MOMBO: Deterministic Uncertainty Propagation for Offline RL

TL;DR: Best convergence rate (avg AULC rank 1.2) across all 12 D4RL offline benchmarks. Deterministic moment matching replaces Monte Carlo Bellman targets, with provably tighter suboptimality bounds. NeurIPS 2024.



Introduction

Offline reinforcement learning (learning policies from pre-collected datasets without environment interaction) is essential for high-stakes domains where real-world exploration is costly or dangerous (healthcare, robotics, autonomous driving). The core obstacle is distributional shift: value estimates for actions underrepresented in the dataset become inflated, with no corrective feedback. MOMBO (Moment Matching Offline Model-Based Policy Optimization) identifies the root cause of training instability in model-based offline RL: high-variance Bellman targets from Monte Carlo sampling. MOMBO fixes this with deterministic moment matching, yielding provably faster convergence.

Problem Statement

  • Model-based offline RL methods (MOPO, MOBILE) apply Pessimistic Value Iteration (PEVI): penalize Q-value estimates by the learned dynamics model’s uncertainty to keep the policy conservative about unseen state-action pairs.
  • All existing PEVI methods sample a single next state (N=1) from the Gaussian dynamics model and evaluate the Q-network on it. A single sample is cheap but injects high variance into every Bellman target.
  • This high variance corrupts gradient updates, slows convergence, and forces larger penalty coefficients to compensate, making model-based offline RL often slower than model-free approaches despite having access to synthetic data.
  • Theoretically: suboptimality scales as O(1/√N) in the number of MC samples. At N=1, the bound is at its weakest; at N=1 it is also undefined in the limit, revealing a fundamental limitation.
  • Gap: No existing method propagates next-state uncertainty analytically through the Q-network, despite this being the direct source of training instability.

Methodology

MOMBO replaces Monte Carlo sampling with progressive moment matching: the Gaussian next-state distribution output by the learned dynamics model is propagated through the Q-network layer by layer, analytically tracking the mean and variance of hidden activations.
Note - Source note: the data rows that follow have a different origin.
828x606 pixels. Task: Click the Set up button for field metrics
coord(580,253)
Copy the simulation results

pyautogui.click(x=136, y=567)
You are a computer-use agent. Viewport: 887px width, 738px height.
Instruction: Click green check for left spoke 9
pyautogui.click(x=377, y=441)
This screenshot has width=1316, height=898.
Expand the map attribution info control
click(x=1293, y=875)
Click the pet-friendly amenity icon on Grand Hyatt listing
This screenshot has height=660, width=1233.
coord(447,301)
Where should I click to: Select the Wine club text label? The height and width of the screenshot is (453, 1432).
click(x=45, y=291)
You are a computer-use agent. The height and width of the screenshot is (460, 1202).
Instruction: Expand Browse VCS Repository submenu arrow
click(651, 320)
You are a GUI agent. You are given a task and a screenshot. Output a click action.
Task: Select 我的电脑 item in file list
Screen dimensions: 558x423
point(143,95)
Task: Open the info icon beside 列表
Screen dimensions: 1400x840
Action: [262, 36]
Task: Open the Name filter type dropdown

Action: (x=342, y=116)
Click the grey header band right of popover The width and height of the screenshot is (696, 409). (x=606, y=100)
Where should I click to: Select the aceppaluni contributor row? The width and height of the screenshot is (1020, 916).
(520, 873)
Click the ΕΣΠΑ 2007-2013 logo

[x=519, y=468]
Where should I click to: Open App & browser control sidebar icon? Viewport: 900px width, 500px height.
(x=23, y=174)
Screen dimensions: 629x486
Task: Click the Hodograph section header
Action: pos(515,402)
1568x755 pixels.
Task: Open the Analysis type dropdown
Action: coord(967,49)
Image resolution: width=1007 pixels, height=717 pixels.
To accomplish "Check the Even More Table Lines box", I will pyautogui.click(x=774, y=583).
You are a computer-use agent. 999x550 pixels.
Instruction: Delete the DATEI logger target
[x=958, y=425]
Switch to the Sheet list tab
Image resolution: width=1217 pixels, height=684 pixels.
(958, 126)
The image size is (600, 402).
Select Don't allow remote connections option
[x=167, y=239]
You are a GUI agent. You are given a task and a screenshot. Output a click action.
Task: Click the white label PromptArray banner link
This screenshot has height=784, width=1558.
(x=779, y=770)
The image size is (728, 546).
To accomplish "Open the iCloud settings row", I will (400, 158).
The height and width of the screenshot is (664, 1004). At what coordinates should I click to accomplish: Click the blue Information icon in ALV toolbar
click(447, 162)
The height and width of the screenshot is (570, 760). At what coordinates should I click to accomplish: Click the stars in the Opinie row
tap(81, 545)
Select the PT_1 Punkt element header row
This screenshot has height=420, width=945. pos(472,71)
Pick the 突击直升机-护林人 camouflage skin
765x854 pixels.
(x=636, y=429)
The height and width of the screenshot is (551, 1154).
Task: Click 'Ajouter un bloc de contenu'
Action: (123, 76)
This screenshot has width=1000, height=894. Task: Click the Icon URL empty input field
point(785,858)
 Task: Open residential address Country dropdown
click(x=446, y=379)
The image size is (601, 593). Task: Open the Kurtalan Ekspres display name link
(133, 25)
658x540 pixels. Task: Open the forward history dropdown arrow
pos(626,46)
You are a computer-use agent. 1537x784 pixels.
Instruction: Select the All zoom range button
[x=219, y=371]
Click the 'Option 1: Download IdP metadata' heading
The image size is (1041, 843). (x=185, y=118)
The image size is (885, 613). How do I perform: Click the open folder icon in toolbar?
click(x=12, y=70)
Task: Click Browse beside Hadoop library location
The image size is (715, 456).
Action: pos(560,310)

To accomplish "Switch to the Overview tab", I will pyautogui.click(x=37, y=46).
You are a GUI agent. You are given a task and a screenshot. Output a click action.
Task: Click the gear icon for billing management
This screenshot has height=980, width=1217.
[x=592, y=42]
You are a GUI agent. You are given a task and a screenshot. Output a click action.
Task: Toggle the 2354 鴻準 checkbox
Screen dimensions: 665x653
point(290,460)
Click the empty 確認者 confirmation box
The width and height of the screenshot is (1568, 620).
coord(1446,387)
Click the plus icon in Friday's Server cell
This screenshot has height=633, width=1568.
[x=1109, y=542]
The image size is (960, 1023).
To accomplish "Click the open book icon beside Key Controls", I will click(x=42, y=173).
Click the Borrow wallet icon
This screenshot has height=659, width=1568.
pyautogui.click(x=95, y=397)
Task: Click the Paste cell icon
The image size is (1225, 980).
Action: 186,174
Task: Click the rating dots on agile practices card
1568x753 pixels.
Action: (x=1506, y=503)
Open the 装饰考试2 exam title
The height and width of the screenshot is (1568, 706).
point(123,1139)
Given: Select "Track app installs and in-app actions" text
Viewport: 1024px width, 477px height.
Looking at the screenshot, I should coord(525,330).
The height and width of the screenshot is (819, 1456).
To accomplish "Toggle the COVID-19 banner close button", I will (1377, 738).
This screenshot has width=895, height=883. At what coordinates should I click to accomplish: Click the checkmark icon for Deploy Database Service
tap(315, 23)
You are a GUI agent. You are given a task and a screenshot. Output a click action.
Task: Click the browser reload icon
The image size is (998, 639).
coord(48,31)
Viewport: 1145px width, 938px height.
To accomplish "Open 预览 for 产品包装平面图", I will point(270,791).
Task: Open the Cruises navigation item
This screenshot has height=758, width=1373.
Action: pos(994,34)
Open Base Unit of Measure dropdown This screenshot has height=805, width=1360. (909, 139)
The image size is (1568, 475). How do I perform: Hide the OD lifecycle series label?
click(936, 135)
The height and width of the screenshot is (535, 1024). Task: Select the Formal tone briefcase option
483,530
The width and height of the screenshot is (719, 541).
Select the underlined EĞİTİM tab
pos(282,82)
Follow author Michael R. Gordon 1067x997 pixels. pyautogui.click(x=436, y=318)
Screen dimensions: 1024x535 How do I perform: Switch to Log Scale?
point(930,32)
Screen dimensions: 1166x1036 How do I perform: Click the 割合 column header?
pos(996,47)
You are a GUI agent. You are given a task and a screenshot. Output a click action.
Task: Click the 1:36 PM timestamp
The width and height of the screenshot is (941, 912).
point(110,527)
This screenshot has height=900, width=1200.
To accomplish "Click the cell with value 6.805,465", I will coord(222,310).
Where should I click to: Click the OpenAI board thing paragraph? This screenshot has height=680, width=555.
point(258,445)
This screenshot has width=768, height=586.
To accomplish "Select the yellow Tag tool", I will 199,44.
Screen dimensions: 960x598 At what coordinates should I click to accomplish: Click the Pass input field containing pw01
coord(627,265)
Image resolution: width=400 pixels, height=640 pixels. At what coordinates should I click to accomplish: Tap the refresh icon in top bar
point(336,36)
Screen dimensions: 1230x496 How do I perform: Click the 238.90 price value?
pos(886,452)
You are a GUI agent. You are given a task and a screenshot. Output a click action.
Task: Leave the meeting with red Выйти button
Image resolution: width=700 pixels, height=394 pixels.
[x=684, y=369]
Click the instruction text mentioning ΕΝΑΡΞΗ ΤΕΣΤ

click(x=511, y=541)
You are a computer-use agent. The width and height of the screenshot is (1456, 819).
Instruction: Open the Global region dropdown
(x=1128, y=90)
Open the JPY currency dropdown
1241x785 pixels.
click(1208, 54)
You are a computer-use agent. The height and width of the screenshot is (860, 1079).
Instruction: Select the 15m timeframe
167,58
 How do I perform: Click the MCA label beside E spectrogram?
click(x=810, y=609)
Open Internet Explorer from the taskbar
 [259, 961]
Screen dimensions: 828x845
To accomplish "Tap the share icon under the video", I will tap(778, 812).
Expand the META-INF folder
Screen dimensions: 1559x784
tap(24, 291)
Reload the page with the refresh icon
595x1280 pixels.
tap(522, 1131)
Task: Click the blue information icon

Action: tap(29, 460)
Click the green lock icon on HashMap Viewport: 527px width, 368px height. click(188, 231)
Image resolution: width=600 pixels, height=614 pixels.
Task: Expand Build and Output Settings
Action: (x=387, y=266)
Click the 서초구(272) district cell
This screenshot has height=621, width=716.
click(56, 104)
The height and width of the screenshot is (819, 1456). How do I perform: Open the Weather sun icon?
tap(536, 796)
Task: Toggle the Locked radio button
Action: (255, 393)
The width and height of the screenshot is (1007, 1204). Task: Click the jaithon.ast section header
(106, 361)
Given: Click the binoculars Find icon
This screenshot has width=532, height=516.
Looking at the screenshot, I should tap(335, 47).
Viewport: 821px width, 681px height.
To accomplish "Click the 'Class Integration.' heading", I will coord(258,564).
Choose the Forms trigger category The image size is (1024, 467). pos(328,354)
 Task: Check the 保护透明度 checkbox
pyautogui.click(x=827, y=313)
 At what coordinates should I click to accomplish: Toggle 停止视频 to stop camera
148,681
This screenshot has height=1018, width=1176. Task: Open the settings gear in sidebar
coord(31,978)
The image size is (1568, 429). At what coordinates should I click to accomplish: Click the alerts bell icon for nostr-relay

Pessimistic Bellman target (exact, no sampling):

\[\hat{\mathcal{B}}_\text{pess} = r + \gamma \mu_\text{MM} - \beta \gamma \sigma_\text{MM}\]
Figure 1. Moment matching versus Monte Carlo sampling on halfcheetah-medium-expert-v2. Moment matching (two forward passes) achieves sharp mean/variance estimates of the Q-value at the next state; even 10,000 MC samples fail to match this sharpness. Tighter Bellman targets reduce gradient noise and accelerate convergence throughout training.

Implementation details:

  • Linear layers: transform mean and variance analytically (exact Gaussian propagation)
  • ReLU activations: compute the first two moments via the Gaussian CDF/PDF (closed-form)
  • Result: a Normal distribution over Q-values at each next state, used directly to form the pessimistic target (mean − β × std)
  • Requires only two forward passes; no additional parameters or rollouts

Theoretical improvement over MC-based PEVI:

Method Bound type Key term
MC-based PEVI (N=1) Probabilistic (holds w/ prob 1−δ) Scales with R²_max/(1−γ)²
MOMBO Deterministic (always holds) Depends only on network activation constants G_l, C_l ≤ 1

MOMBO’s bound is strictly tighter: it holds without probability qualification and depends only on the network’s Lipschitz structure.

Results

Evaluated on the D4RL offline benchmark across 12 environment-dataset combinations: halfcheetah, hopper, and walker2d × random, medium, medium-replay, and medium-expert (4 seeds). Two metrics: Normalized Reward (final policy quality) and AULC (area under the learning curve, measuring convergence speed and stability).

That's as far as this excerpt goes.